Song
- Written: 1927
- Composer(s): Harold Scott
- Lyricist(s): Herbert Farjeon

= I've danced with a man, who's danced with a girl, who's danced with the Prince of Wales =

1927 song by Herbert Farjeon and Harold Scott

"I've danced with a man, who's danced with a girl, who's danced with the Prince of Wales" is a 1927 song by Herbert Farjeon and Harold Scott written at the height of the popularity of Edward, Prince of Wales, later Edward VIII of the United Kingdom. It was inspired by a 1920s incident at the Ascot Cabaret Ball, at which Edward asked ballroom dancing champion Edna Deane to dance with him nine times.

==Background==
Edward, Prince of Wales, was known to enjoy dancing, being both a patron and participant in many fund-raising dances and balls. He often asked women from the lower classes to dance with him, which increased his widespread popularity. According to Marriott in Downton Abbey: The Official Film Companion, women sought him out as a dancing partner and those who did share a dance with him earned instant celebrity.

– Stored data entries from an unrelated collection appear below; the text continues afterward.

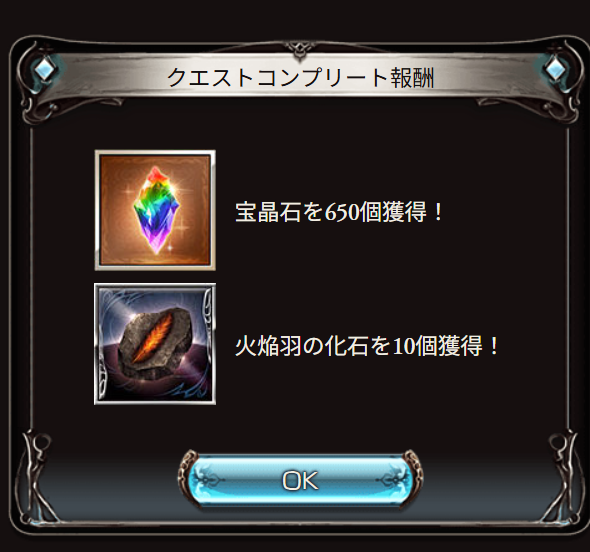Image resolution: width=590 pixels, height=552 pixels.
Task: Select the rainbow crystal reward icon
Action: tap(155, 210)
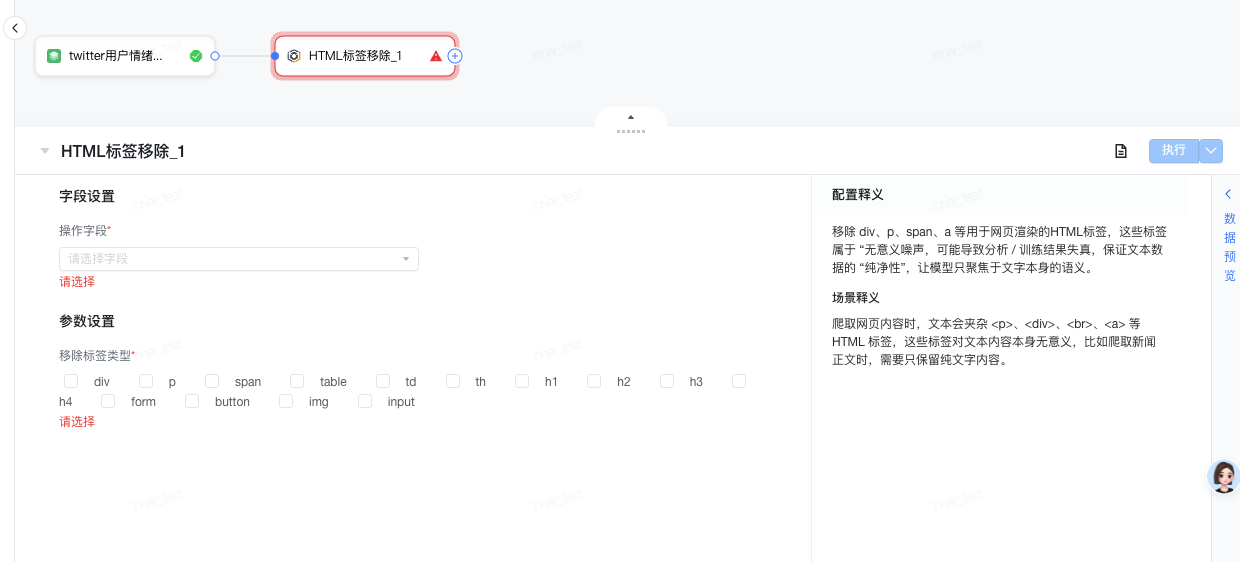The width and height of the screenshot is (1240, 562).
Task: Collapse the bottom panel with up arrow handle
Action: click(630, 118)
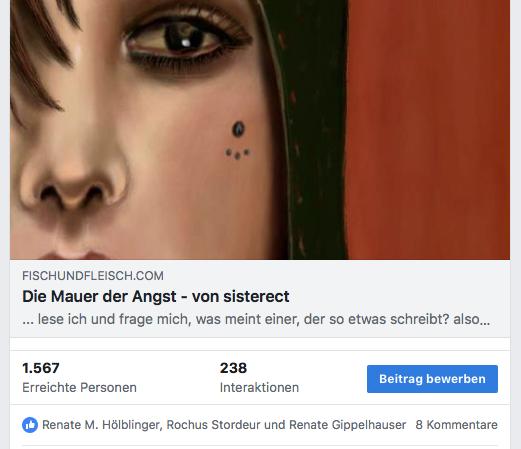Click the teardrop mark on the cheek

pyautogui.click(x=238, y=129)
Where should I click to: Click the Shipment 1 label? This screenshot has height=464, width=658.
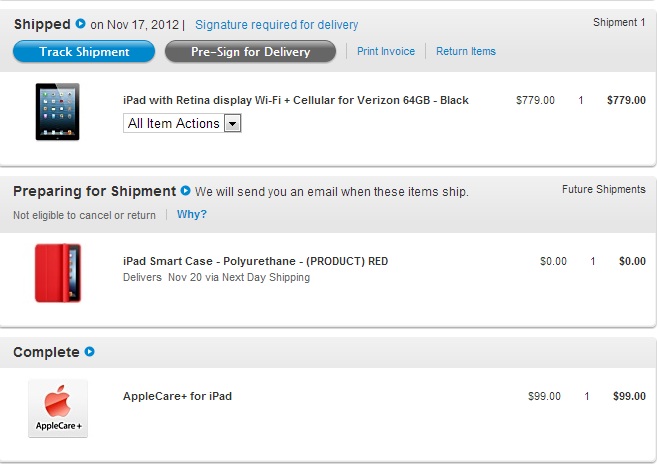pos(619,22)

In the mid-1920s, Edward attended the Ascot Cabaret Ball, which also saw the presence of Edna Deane, a ballroom dancing champion. Edward was reportedly "entranced" by Deane and asked her to dance with him nine times. This incident inspired songwriter Herbert Farjeon to write the song in 1927, using the title words in the chorus, which proclaims "Glory, Glory, Alleluia! I'm the luckiest of females;
For I've danced with a man, who's danced with a girl, who's danced with the Prince of Wales."

==History==
According to the Oxford Dictionary of Modern Quotations, Farjeon originally wrote the song for Elsa Lanchester, who sang it in a London music hall performance. Lanchester regarded the song as her greatest hit. The song was then sung at private parties. Its popularity also spread to the United States and Canada.

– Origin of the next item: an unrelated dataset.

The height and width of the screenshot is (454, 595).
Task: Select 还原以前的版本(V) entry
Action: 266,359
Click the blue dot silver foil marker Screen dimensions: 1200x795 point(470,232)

On 4 June 1928, the soprano Mimi Crawford sang it in the London revue Many Happy Returns—also written by Farjeon—at the Duke of York's Theatre. Several weeks earlier, the revue was privately staged at the Arts Theatre. Although this performance was not subject to censorship by the Lord Chamberlain's office, the Prince of Wales was a member of the Arts Theatre Club and the theatre's managing director therefore opted to submit the tune to the prince's secretary for his approval. The prince—said to be "a good sport" with "a very good sense of humour"—gave his verbal assent. The song was subsequently sent to the Lord Chamberlain for his approval before the public performance at the Duke of York's Theatre, and was approved without comment.

The song was later chosen as the theme for the 1978 ITV television series Edward & Mrs. Simpson, scored by Ron Grainer.

==Legacy==
The song's title lyric is often quoted in the contemporary press, typically referencing the desire of ordinary people to forge connections with famous individuals. In 2009 the journalist Tom Sutcliffe of The Independent quoted the lyric in the context of how an "exotic threat" like the swine flu epidemic suddenly came closer to home.